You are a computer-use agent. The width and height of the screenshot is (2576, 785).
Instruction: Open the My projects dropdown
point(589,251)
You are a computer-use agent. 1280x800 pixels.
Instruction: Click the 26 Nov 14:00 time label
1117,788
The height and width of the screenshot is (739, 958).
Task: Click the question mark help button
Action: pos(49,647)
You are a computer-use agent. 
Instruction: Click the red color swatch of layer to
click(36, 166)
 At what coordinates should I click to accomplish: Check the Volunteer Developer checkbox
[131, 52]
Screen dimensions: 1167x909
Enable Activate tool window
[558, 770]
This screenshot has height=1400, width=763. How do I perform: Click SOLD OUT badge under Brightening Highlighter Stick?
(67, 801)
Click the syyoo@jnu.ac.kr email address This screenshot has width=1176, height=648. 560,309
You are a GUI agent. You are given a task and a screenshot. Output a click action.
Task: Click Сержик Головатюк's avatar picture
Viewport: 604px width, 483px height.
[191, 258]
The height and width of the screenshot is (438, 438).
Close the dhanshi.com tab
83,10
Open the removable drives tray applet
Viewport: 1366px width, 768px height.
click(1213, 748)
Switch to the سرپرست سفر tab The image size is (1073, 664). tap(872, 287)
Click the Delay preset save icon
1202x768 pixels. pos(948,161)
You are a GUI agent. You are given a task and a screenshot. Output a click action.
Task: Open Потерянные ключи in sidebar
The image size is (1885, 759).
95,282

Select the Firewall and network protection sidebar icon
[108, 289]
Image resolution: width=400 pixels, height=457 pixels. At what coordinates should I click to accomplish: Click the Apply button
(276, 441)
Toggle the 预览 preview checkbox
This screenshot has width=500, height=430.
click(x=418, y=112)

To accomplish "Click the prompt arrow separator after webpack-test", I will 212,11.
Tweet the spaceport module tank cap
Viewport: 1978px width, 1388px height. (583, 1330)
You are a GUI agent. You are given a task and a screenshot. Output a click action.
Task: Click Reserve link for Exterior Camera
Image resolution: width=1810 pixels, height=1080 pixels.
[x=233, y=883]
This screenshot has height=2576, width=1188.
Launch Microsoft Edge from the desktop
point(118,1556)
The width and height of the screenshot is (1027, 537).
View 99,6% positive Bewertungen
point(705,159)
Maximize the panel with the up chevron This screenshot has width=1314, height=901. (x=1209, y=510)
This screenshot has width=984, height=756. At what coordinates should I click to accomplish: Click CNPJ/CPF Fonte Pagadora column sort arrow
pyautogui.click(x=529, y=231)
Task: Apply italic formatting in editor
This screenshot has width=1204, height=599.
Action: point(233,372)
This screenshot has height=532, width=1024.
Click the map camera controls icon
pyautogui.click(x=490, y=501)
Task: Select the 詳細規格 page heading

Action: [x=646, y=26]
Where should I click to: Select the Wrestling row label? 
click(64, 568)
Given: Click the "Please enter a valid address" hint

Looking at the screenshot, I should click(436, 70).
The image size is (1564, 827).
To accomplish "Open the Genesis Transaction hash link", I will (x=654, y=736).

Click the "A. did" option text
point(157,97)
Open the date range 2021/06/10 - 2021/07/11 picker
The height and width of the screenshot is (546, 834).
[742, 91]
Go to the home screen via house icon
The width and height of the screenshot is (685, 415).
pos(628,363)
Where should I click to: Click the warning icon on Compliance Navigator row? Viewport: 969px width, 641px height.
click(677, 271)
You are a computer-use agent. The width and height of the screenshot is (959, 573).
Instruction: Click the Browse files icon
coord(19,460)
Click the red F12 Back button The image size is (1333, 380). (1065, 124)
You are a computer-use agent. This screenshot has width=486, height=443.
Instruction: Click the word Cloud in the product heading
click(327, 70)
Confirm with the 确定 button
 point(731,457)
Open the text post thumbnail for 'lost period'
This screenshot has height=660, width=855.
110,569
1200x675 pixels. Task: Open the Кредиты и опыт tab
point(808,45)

→ **Directions for this task**
Reproduce the data in its entirety. Keep every character unchanged.

→ **Expected answer**
You are a computer-use agent. The width and height of the screenshot is (2576, 785).
Instruction: Open the My projects dropdown
point(589,251)
You are a computer-use agent. 1280x800 pixels.
Instruction: Click the 26 Nov 14:00 time label
1117,788
The height and width of the screenshot is (739, 958).
Task: Click the question mark help button
Action: pos(49,647)
You are a computer-use agent. 
Instruction: Click the red color swatch of layer to
click(36, 166)
 At what coordinates should I click to accomplish: Check the Volunteer Developer checkbox
[131, 52]
Screen dimensions: 1167x909
Enable Activate tool window
[558, 770]
This screenshot has height=1400, width=763. How do I perform: Click SOLD OUT badge under Brightening Highlighter Stick?
(67, 801)
Click the syyoo@jnu.ac.kr email address This screenshot has width=1176, height=648. 560,309
You are a GUI agent. You are given a task and a screenshot. Output a click action.
Task: Click Сержик Головатюк's avatar picture
Viewport: 604px width, 483px height.
[191, 258]
The height and width of the screenshot is (438, 438).
Close the dhanshi.com tab
83,10
Open the removable drives tray applet
Viewport: 1366px width, 768px height.
click(1213, 748)
Switch to the سرپرست سفر tab The image size is (1073, 664). tap(872, 287)
Click the Delay preset save icon
1202x768 pixels. pos(948,161)
You are a GUI agent. You are given a task and a screenshot. Output a click action.
Task: Open Потерянные ключи in sidebar
The image size is (1885, 759).
95,282

Select the Firewall and network protection sidebar icon
[108, 289]
Image resolution: width=400 pixels, height=457 pixels. At what coordinates should I click to accomplish: Click the Apply button
(276, 441)
Toggle the 预览 preview checkbox
This screenshot has width=500, height=430.
click(x=418, y=112)

To accomplish "Click the prompt arrow separator after webpack-test", I will 212,11.
Tweet the spaceport module tank cap
Viewport: 1978px width, 1388px height. (583, 1330)
You are a GUI agent. You are given a task and a screenshot. Output a click action.
Task: Click Reserve link for Exterior Camera
Image resolution: width=1810 pixels, height=1080 pixels.
[x=233, y=883]
This screenshot has height=2576, width=1188.
Launch Microsoft Edge from the desktop
point(118,1556)
The width and height of the screenshot is (1027, 537).
View 99,6% positive Bewertungen
point(705,159)
Maximize the panel with the up chevron This screenshot has width=1314, height=901. (x=1209, y=510)
This screenshot has width=984, height=756. At what coordinates should I click to accomplish: Click CNPJ/CPF Fonte Pagadora column sort arrow
pyautogui.click(x=529, y=231)
Task: Apply italic formatting in editor
This screenshot has width=1204, height=599.
Action: point(233,372)
This screenshot has height=532, width=1024.
Click the map camera controls icon
pyautogui.click(x=490, y=501)
Task: Select the 詳細規格 page heading

Action: [x=646, y=26]
Where should I click to: Select the Wrestling row label? 
click(64, 568)
Given: Click the "Please enter a valid address" hint

Looking at the screenshot, I should click(436, 70).
The image size is (1564, 827).
To accomplish "Open the Genesis Transaction hash link", I will (x=654, y=736).

Click the "A. did" option text
point(157,97)
Open the date range 2021/06/10 - 2021/07/11 picker
The height and width of the screenshot is (546, 834).
[742, 91]
Go to the home screen via house icon
The width and height of the screenshot is (685, 415).
pos(628,363)
Where should I click to: Click the warning icon on Compliance Navigator row? Viewport: 969px width, 641px height.
click(677, 271)
You are a computer-use agent. The width and height of the screenshot is (959, 573).
Instruction: Click the Browse files icon
coord(19,460)
Click the red F12 Back button The image size is (1333, 380). (1065, 124)
You are a computer-use agent. This screenshot has width=486, height=443.
Instruction: Click the word Cloud in the product heading
click(327, 70)
Confirm with the 确定 button
 point(731,457)
Open the text post thumbnail for 'lost period'
This screenshot has height=660, width=855.
110,569
1200x675 pixels. Task: Open the Кредиты и опыт tab
point(808,45)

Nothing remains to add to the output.